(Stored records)
* * * *
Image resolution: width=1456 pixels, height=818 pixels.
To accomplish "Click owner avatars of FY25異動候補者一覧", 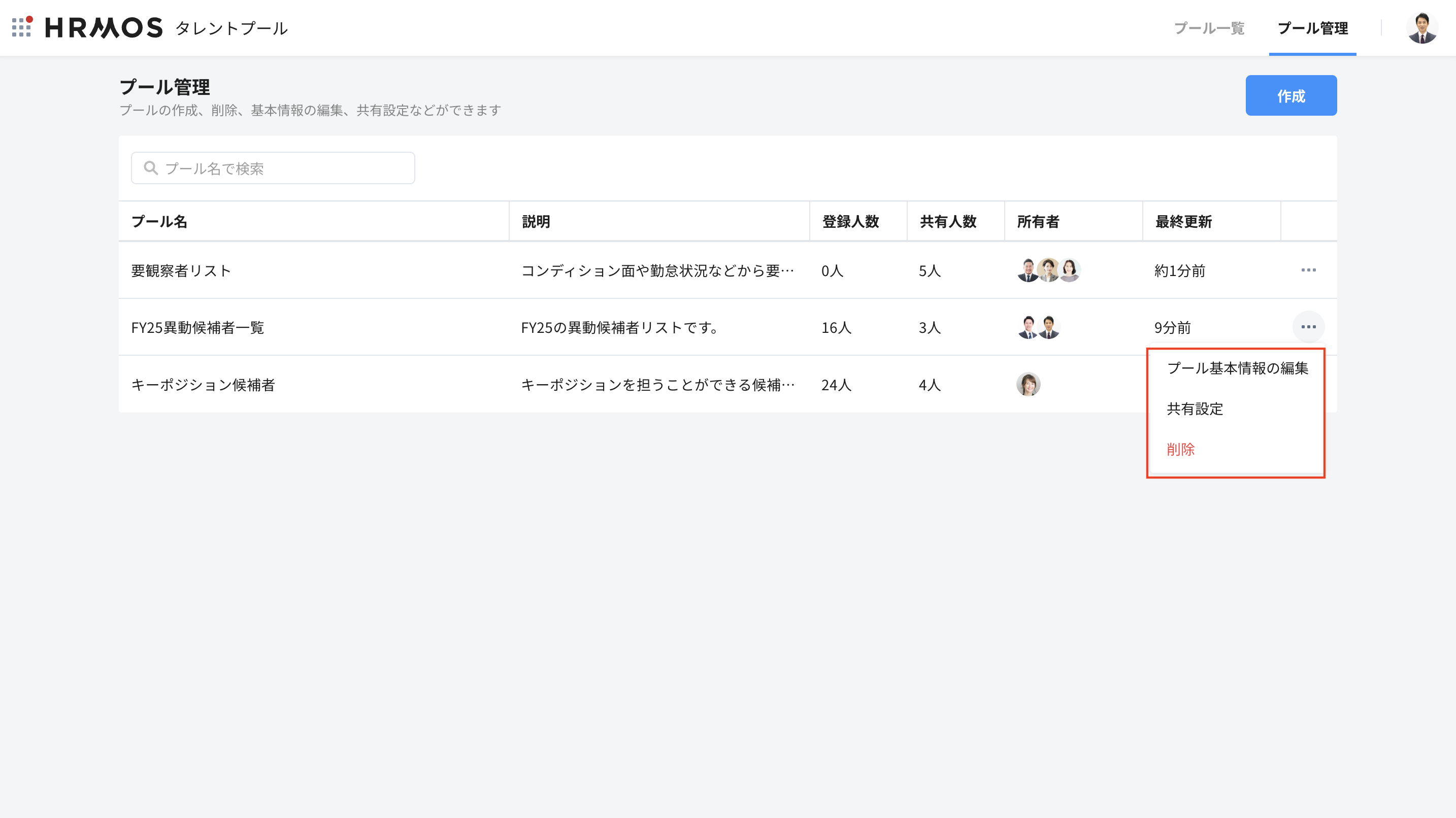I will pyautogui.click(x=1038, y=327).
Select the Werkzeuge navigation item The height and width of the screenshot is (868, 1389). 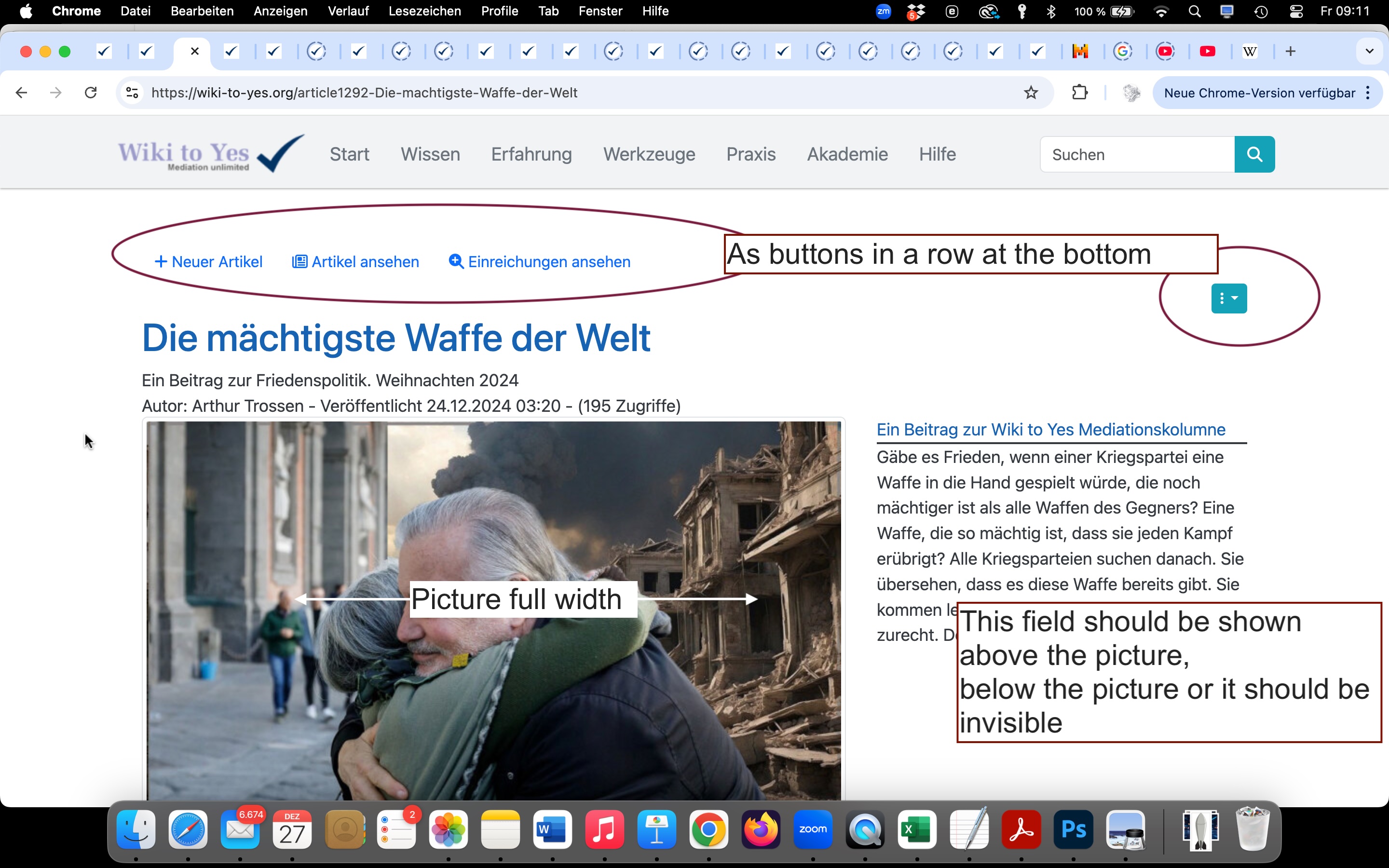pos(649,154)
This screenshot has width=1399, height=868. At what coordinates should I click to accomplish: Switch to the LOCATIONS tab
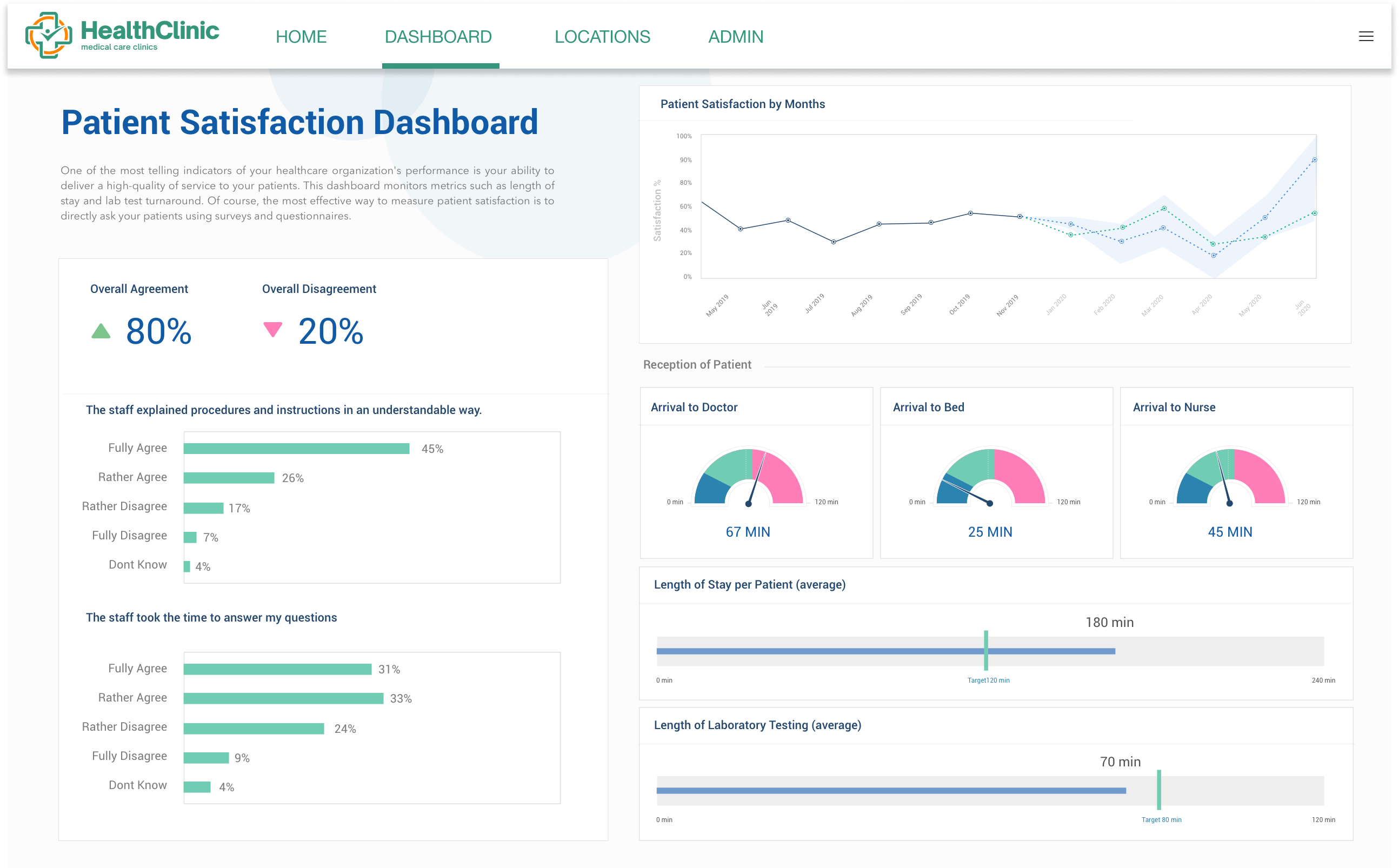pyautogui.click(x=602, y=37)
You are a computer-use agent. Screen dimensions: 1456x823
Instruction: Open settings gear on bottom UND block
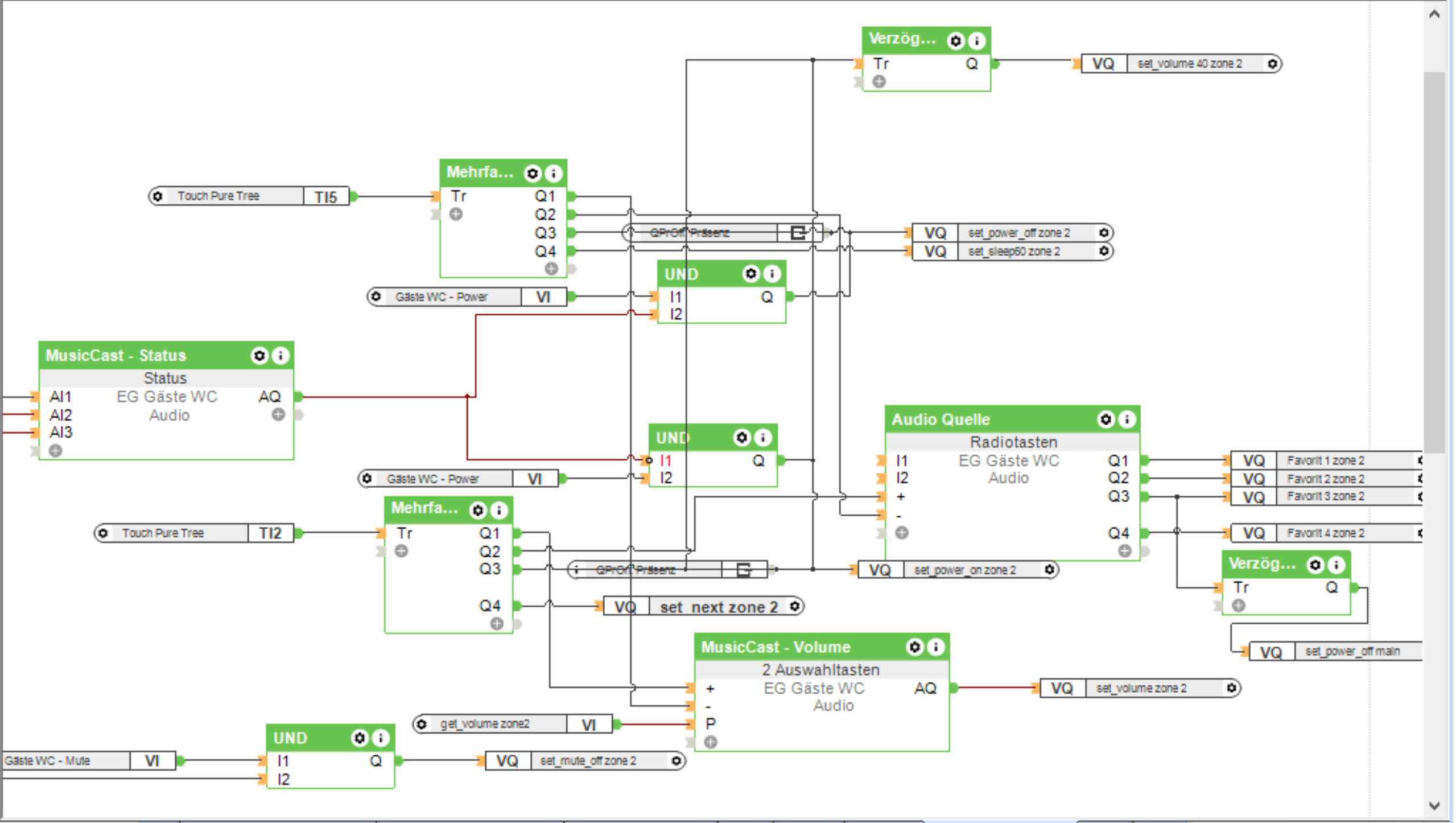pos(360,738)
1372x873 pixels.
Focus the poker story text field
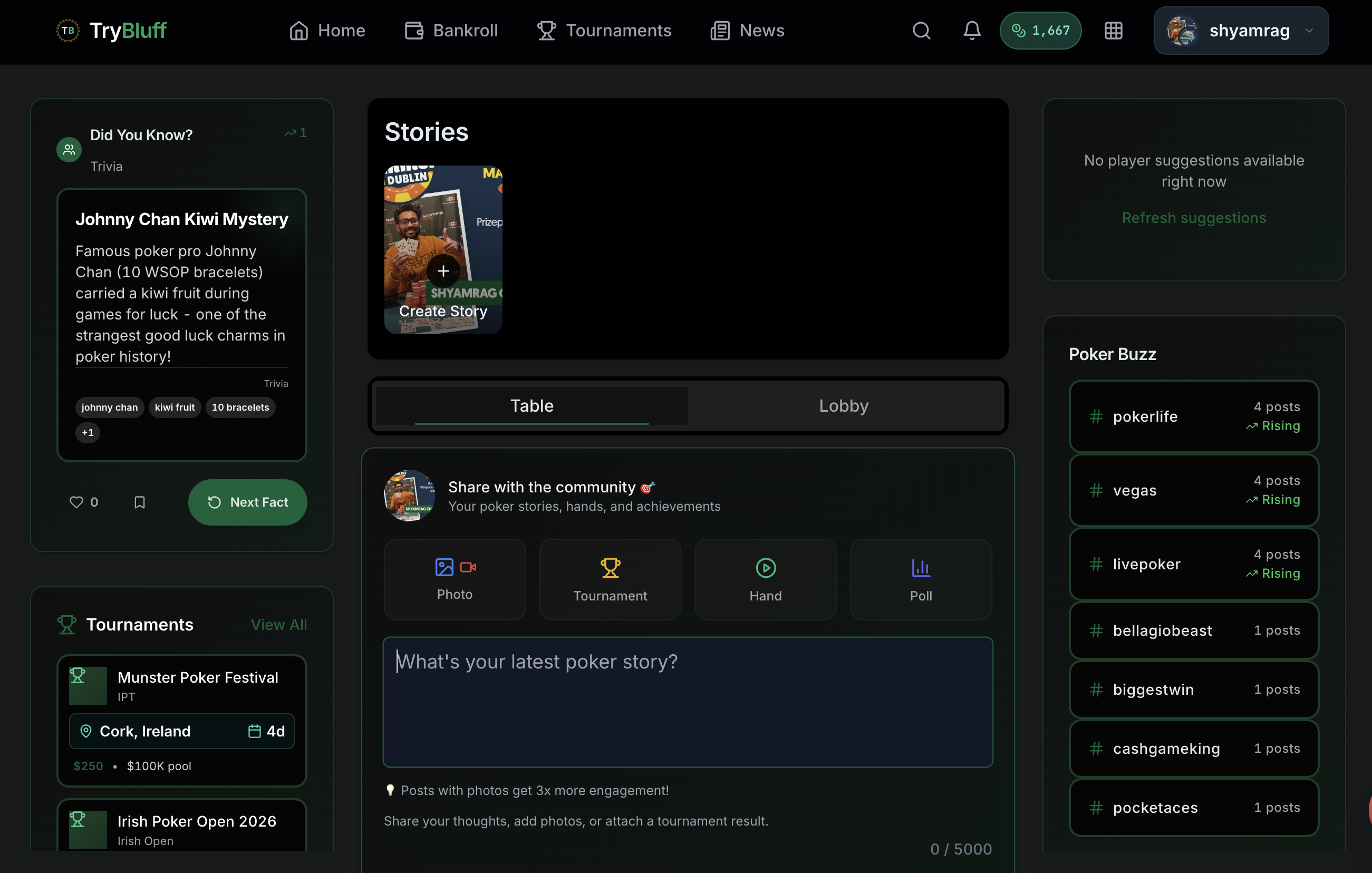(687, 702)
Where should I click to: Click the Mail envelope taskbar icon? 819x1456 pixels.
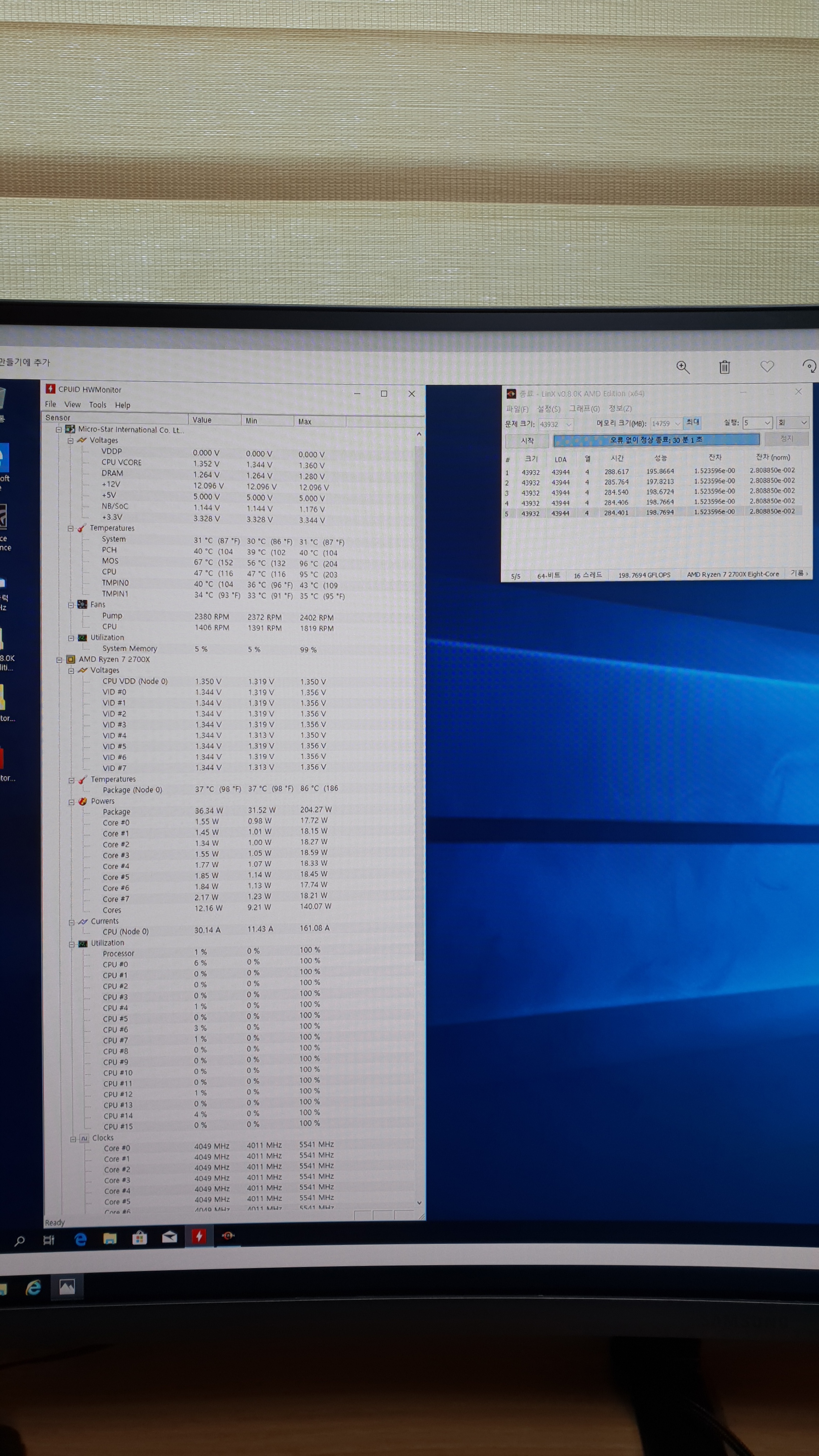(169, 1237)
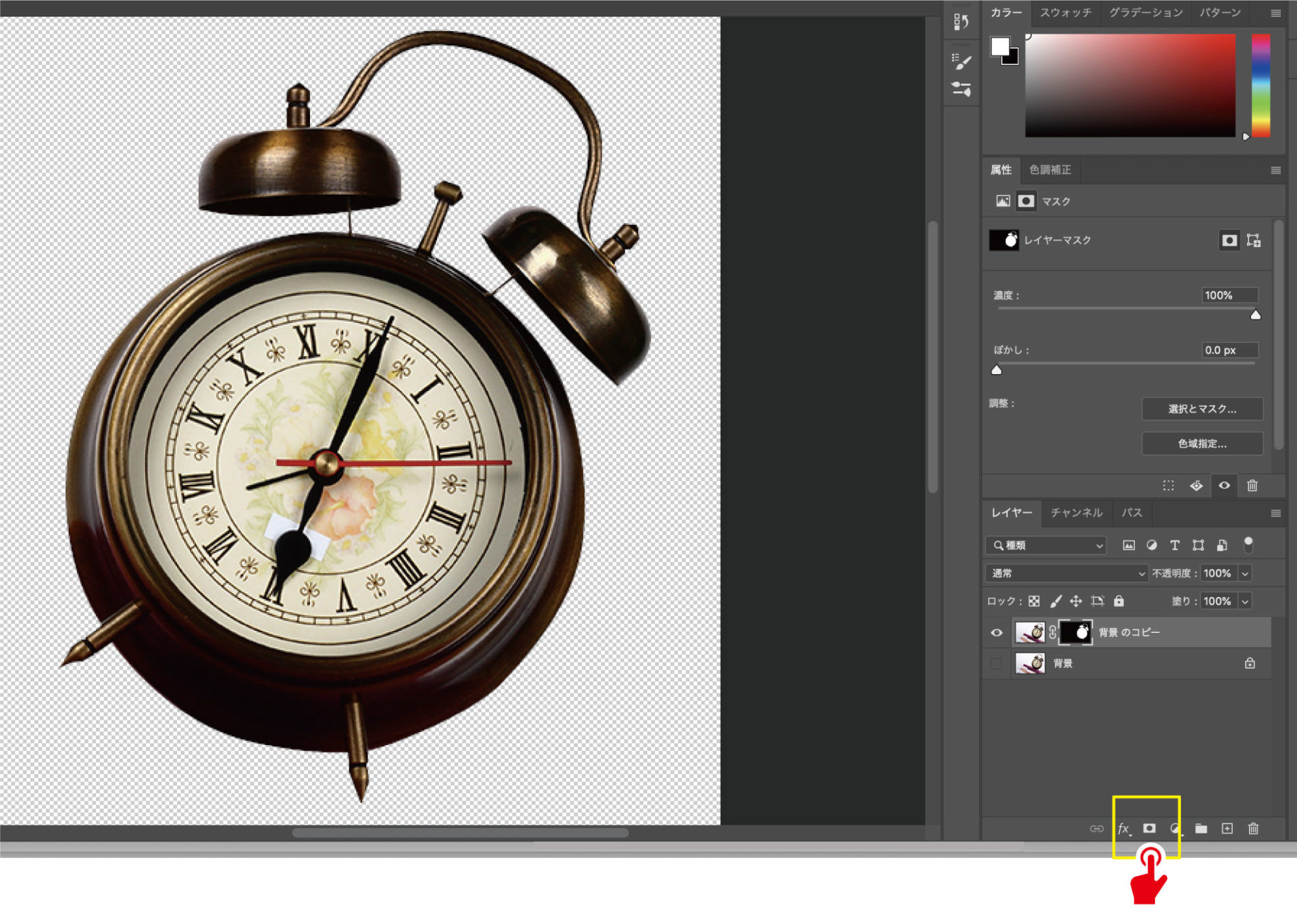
* * * *
From the line that contains "You are a computer-use" down to the last line of the entries above, copy every line exactly and leave out the pictures.

▶ _Answer space_
You are a computer-use agent. Screen dimensions: 1456x823
Instruction: Open settings gear on bottom UND block
pos(360,738)
1372x873 pixels.
Focus the poker story text field
(687, 702)
Where should I click to: Click the Mail envelope taskbar icon? 819x1456 pixels.
(169, 1237)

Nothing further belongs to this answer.